╭─ Passage provided

My first encounter with Ubuntu Enterprise Cloud was while throwing together a quick dev server at work. I booted from an Ubuntu server ISO and saw the words “Enterprise” and “Cloud” together; I promptly dismissed it as some form of bloaty-buzzwordy-junk. It turns out the word “Ubuntu” trumps the “Enterprise Cloud” bit, and it’s quite awesome.
When I want to make someone’s eyes glaze over, I describe it as an Open Source Software Infrastructure-as-a-Service Solution, or OSSIaaSS. When I actually want to talk sensibly about it, I describe it as “Amazon Web Services for your own hardware”. At its core, it’s a software platform called Eucalyptus which gives your own private IaaS setup. Crucially, it exposes this via the AWS API, so there’s a wealth of tools out there, and it makes later migration to real AWS easier.
(I should clarify; I’m doing AWS a huge disservice here; really “all” I’m talking about is EC2 and S3, but they’re my favourite and most-used subsystems, and I’d guess they’re the two things people think of first when someone mentions AWS)
Generally it seemed remarkably easy to set up. I did manage to make a few silly mistakes along the way, that if I’m honest took an embarrassing amount of time to identify despite being relatively obvious things:
Don't forget to add a Node Controller
Node controllers run your VM instances, so you’ll want at least one. Obvious, right? Well, I managed to forget (multitasking at the time) and spent a little too long wondering why I couldn’t start any VMs.

╰─

### Exercise requirements:
1. According to the Ubuntu Enterprise Cloud post, what do node controllers run?
2. Write out the part of the Ubuntu Enterprise Cloud post that opens with the words containing "My first encounter" and closes with "real AWS easier.", switching "dev server" to "test server".
The lines that come next are separate from the Ubuntu Enterprise Cloud post.

╭─ Data supplied

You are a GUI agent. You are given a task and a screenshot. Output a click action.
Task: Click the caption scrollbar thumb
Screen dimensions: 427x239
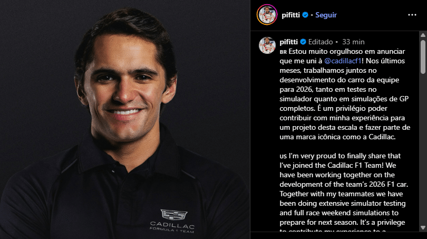[423, 57]
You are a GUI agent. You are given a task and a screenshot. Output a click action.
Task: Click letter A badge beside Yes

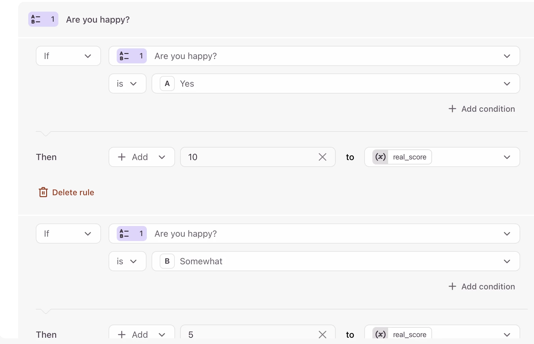(167, 84)
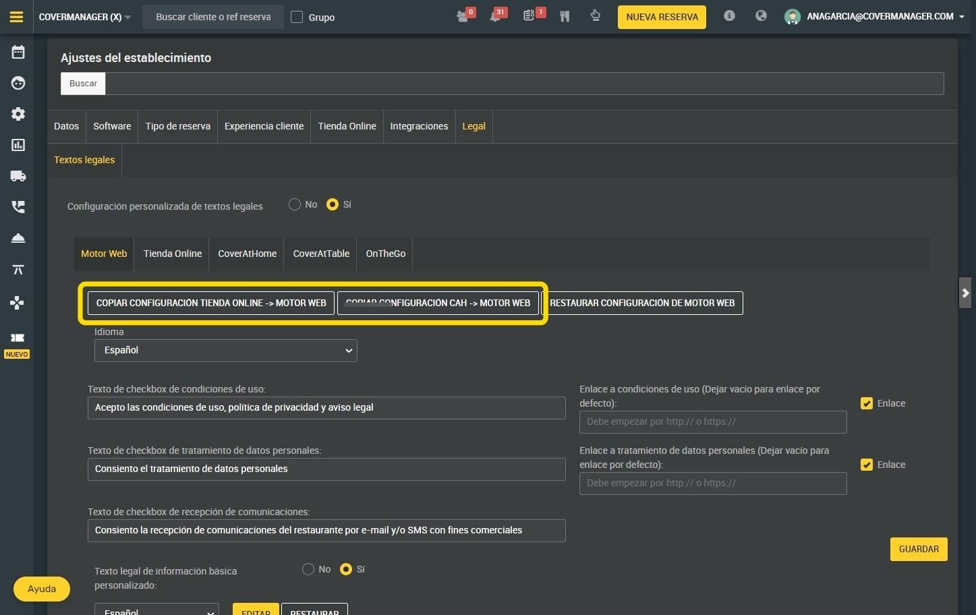This screenshot has height=615, width=976.
Task: Open the phone calls sidebar icon
Action: pyautogui.click(x=18, y=207)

╰─

### Responses per task:
1. VM instances.

2.
My first encounter with Ubuntu Enterprise Cloud was while throwing together a quick test server at work. I booted from an Ubuntu server ISO and saw the words “Enterprise” and “Cloud” together; I promptly dismissed it as some form of bloaty-buzzwordy-junk. It turns out the word “Ubuntu” trumps the “Enterprise Cloud” bit, and it’s quite awesome.
When I want to make someone’s eyes glaze over, I describe it as an Open Source Software Infrastructure-as-a-Service Solution, or OSSIaaSS. When I actually want to talk sensibly about it, I describe it as “Amazon Web Services for your own hardware”. At its core, it’s a software platform called Eucalyptus which gives your own private IaaS setup. Crucially, it exposes this via the AWS API, so there’s a wealth of tools out there, and it makes later migration to real AWS easier.